I don’t remember if it was that Monday or Tuesday, but I visited the library and started chatting with the Librarian. I plainly said that I found it odd that the library didn’t have a particular book. She knew exactly what I was talking about (because of my email signature – since I had sent at least two or three mass emails with the quote listed above). She started to say that the school did a have a copy but she pulled it. She mentioned that she quickly decided after “the first ten pages…”
Huh. I was way past the first ten pages, and I didn’t recall anything that was so ‘over the top’ to force ‘banning’ the book… then again I work at a private religious high school.
Anyway, our conversation was cut VERY short and I went about my business motivated even more to finish the book.
Today I had time to finish the book. I don’t think it’s overly ‘controversial’ at all. Just look at what’s on TV now days. There are are much more graphic events taking place on weekly tv shows, heck I could list shows that would fall under one or more of the ‘controversial’ list outlined above on a weekly basis. Lets not even mention what’s found on the Internet. LOL
What I found really interesting after finishing the book – was reading the “Reading Group Guide” at the end of the Kindle edition – one part stood out (reinforcing the ‘controversial’ labeling):
“The Perks of Being a Wallflower has been included on the American Library Association’s annual “10 Most Frequently Challenged Books” list five times in the past ten years.”

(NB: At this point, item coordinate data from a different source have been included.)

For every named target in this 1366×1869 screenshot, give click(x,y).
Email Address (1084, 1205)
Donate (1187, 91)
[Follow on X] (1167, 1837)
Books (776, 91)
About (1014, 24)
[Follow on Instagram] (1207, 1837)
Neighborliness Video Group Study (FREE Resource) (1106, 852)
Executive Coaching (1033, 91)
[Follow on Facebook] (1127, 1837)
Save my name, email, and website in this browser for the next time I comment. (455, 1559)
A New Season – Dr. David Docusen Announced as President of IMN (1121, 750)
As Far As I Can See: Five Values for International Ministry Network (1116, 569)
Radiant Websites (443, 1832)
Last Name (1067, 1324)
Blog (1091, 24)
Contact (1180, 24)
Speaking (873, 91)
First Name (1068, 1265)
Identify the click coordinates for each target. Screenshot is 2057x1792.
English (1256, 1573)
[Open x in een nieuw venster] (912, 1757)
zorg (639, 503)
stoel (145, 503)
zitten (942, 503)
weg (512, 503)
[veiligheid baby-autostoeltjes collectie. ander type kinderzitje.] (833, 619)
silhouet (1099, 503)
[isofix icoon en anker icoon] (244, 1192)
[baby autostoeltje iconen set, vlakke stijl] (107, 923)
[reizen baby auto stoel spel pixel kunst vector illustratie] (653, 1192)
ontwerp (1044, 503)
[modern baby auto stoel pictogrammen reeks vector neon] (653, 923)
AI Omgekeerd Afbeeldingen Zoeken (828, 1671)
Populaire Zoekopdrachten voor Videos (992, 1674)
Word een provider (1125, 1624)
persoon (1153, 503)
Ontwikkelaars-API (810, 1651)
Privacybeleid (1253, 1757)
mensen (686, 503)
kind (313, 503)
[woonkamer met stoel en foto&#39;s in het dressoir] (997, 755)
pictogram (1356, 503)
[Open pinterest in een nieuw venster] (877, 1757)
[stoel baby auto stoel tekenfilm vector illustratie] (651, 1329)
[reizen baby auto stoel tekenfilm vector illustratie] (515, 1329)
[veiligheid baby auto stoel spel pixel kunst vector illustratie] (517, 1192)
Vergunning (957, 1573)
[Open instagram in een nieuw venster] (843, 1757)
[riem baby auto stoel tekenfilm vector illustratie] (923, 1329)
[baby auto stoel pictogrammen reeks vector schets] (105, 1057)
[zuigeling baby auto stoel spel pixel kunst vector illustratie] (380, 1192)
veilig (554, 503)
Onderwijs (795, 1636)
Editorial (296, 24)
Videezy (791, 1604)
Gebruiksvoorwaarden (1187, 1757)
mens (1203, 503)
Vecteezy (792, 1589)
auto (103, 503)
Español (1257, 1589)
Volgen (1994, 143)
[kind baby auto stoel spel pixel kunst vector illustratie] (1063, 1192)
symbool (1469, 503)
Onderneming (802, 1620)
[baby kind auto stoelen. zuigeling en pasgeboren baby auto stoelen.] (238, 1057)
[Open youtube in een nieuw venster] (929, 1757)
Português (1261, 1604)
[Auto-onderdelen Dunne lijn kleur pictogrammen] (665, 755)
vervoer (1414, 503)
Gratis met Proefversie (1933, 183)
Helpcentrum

It also made the list at #10 of the Top 100 Banned/Challenged Books: 2000-2009
I wondered – didn’t I see the book cover on some reading list poster advertised at the school within the last year or two? I couldn’t verify that, but I did prompt me to look at the current reading lists that the school’s library promotes. Of the two, one of them currently lists – The Perks of Being a Wallflower – as one of the books. That list is from the Illinois State Library – Read for a Lifetime 2013-2014
Fascinating that a book that was pulled from the school’s shelves is currently on one of the reading lists that the school’s library is promoting/encouraging students to read. It will be interesting to see how the librarian responds to this ‘insight’.